[Required work] Render the lines as a JSON list of strings, one string per line, beginning with the line that contains "Task: Click the sleepy" and continuing through the line that contains "(x=876, y=331)", with both of those lines included. Omit blank lines and leave the pictures out of the answer.

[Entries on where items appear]

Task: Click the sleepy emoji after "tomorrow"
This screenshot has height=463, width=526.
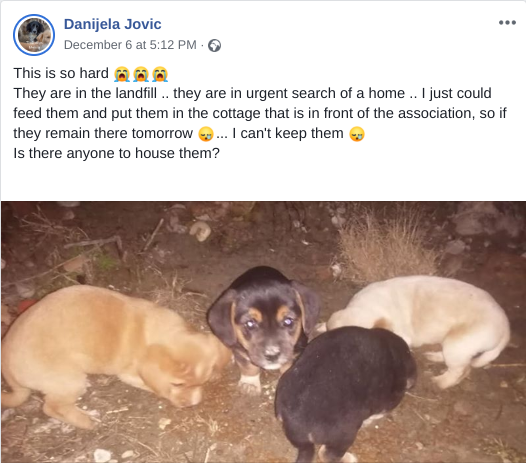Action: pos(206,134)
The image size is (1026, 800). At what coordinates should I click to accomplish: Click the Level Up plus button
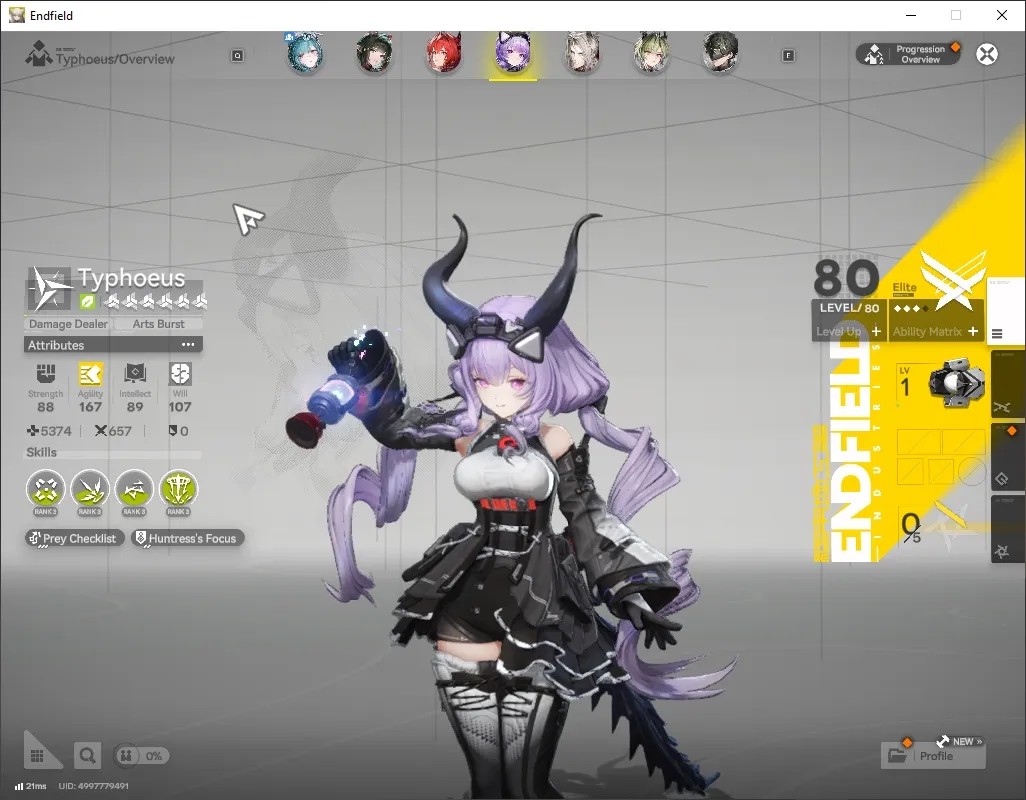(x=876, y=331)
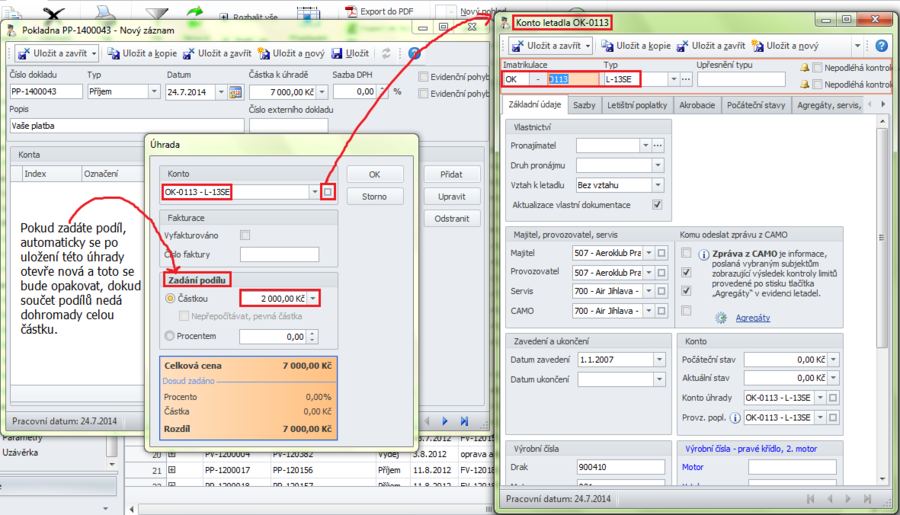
--
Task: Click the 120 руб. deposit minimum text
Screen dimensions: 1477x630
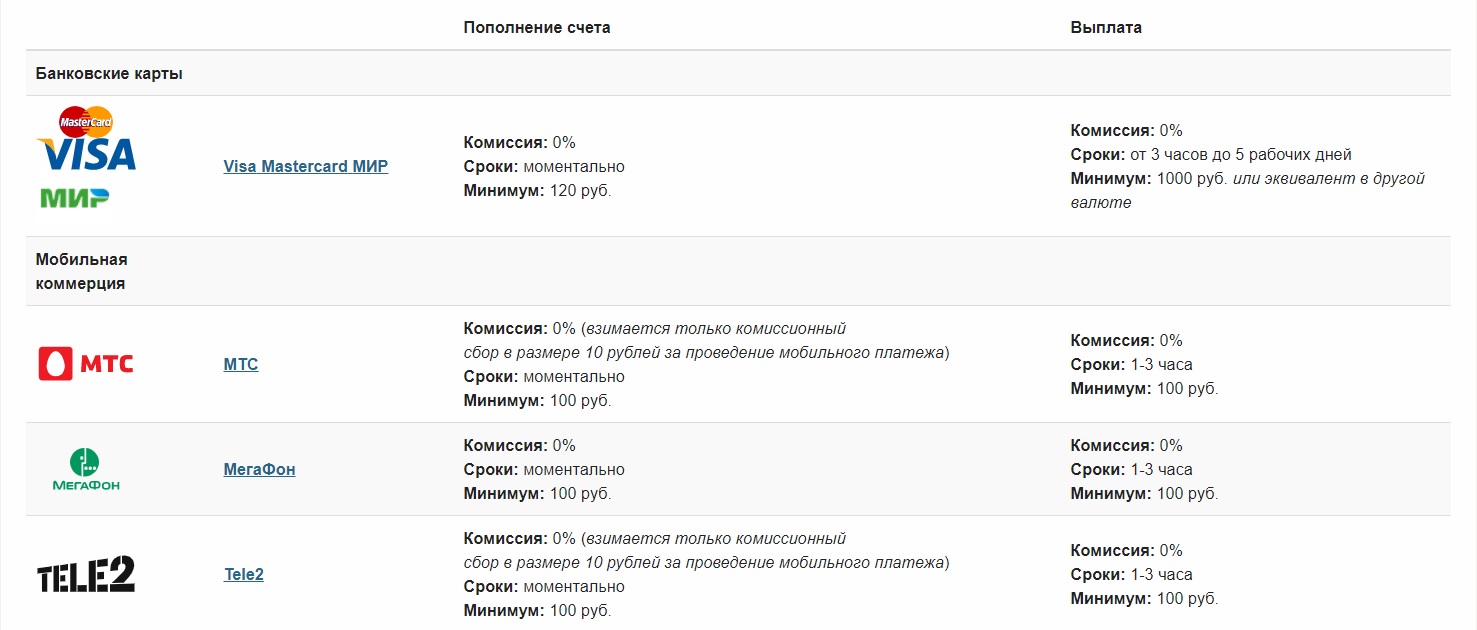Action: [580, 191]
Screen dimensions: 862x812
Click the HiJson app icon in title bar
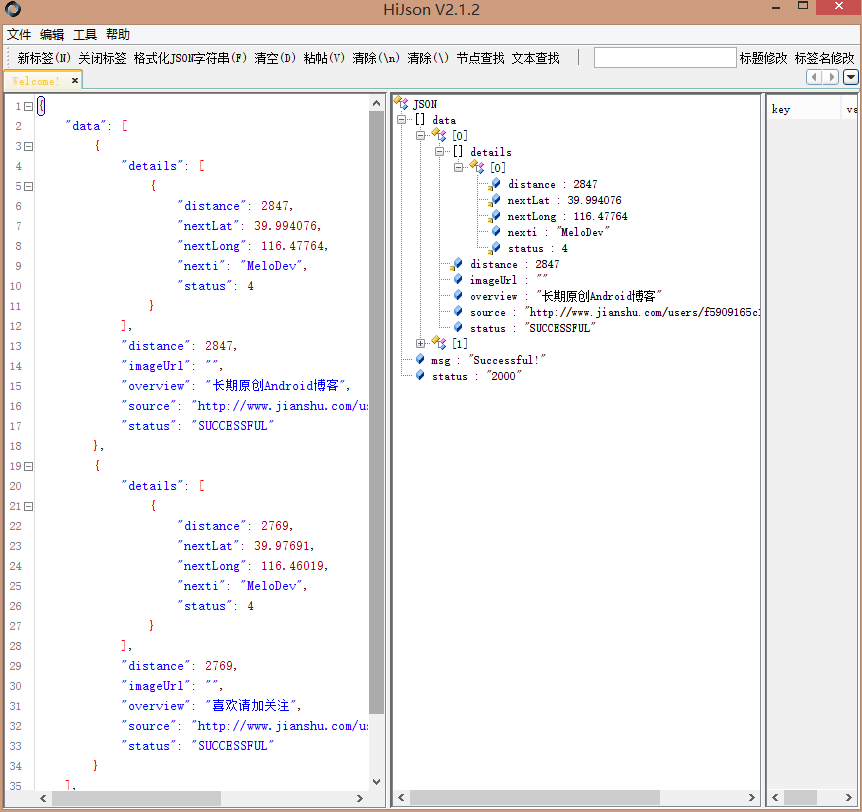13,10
--
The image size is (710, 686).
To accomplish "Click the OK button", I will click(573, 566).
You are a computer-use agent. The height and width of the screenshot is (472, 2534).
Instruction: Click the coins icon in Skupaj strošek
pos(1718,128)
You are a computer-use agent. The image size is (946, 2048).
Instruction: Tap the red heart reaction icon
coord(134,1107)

[Reply to the exercise]
[
  "Task: Click the sleepy emoji after \"tomorrow\"",
  "This screenshot has height=463, width=526.",
  "Action: pos(206,134)",
  "The image size is (1026, 800). At what coordinates should I click to accomplish: Click the Level Up plus button",
  "(x=876, y=331)"
]